Tanto el Renacimiento como la Reforma se retrasaron un poco en Inglaterra, pero William Perkins (1558-1602) y William Ames (1576-1633) desarrollaron la piedad de Lutero, Tyndale, Martín Bucero (1491-1551), Calvino y Enrique Bullinger (1504-75) en una cálida teología de la práctica pastoral. Como refugiado, Ames llevó esa teología y piedad a los Países Bajos, lo que inspiró a Gisberto Boecio (1589-1676) y a otros a formar un movimiento conocido como Nadere Reformatie (continuar la Reforma), que combinó el énfasis clásicamente reformado en el ministerio de la Palabra y los sacramentos con el fuerte énfasis reformado en la santidad y la piedad personal.

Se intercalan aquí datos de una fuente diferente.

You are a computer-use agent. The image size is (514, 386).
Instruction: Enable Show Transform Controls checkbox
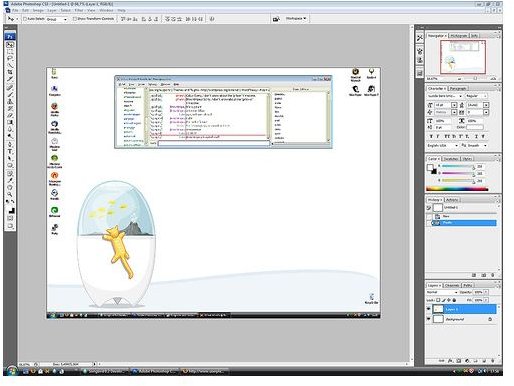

Sin embargo, a finales del siglo XVII, algunos estaban descontentos con la piedad de la Reforma. Les preocupaba el nominalismo en las iglesias estatales y anhelaban una experiencia inmediata del Cristo resucitado. Liderados por el luterano Felipe Jacobo Spener (1635-1705) y otros, los pietistas preferían las reuniones de oración de grupos pequeños (conventículos) por encima del ministerio de la Palabra y los sacramentos. Hablaban de sí mismos como la «pequeña iglesia dentro de la iglesia». De manera inconsciente, los pietistas establecieron una trayectoria que eventualmente llevaría a los protestantes evangélicos de vuelta a una especie de piedad monástica y subjetiva del Segundo Gran Despertar, el Movimiento de vida superior, el neopentecostalismo y, más recientemente, una fascinación por las «disciplinas espirituales» en lugar de una piedad organizada en torno a la Palabra, los sacramentos y la oración.
Cuando, en 1517, Lutero se quejó del abuso de las indulgencias, inició un movimiento de regreso a la Escritura y hacia un entendimiento bíblico sobre la piedad, en la que la gracia de Cristo recibida en la adoración pública se desborda en la oración privada y en las devociones familiares. Repudió el error de que hay dos clases de cristianos y repudió sus prácticas espirituales. Los reformados lo siguieron de vuelta a la Escritura. Pero la historia nos dice que hay un monje dentro de cada uno de nosotros, buscando continuamente nuevas formas de corromper la piedad cristiana, buscando apartar nuestros ojos de Cristo, de Su gracia y de Su piedad.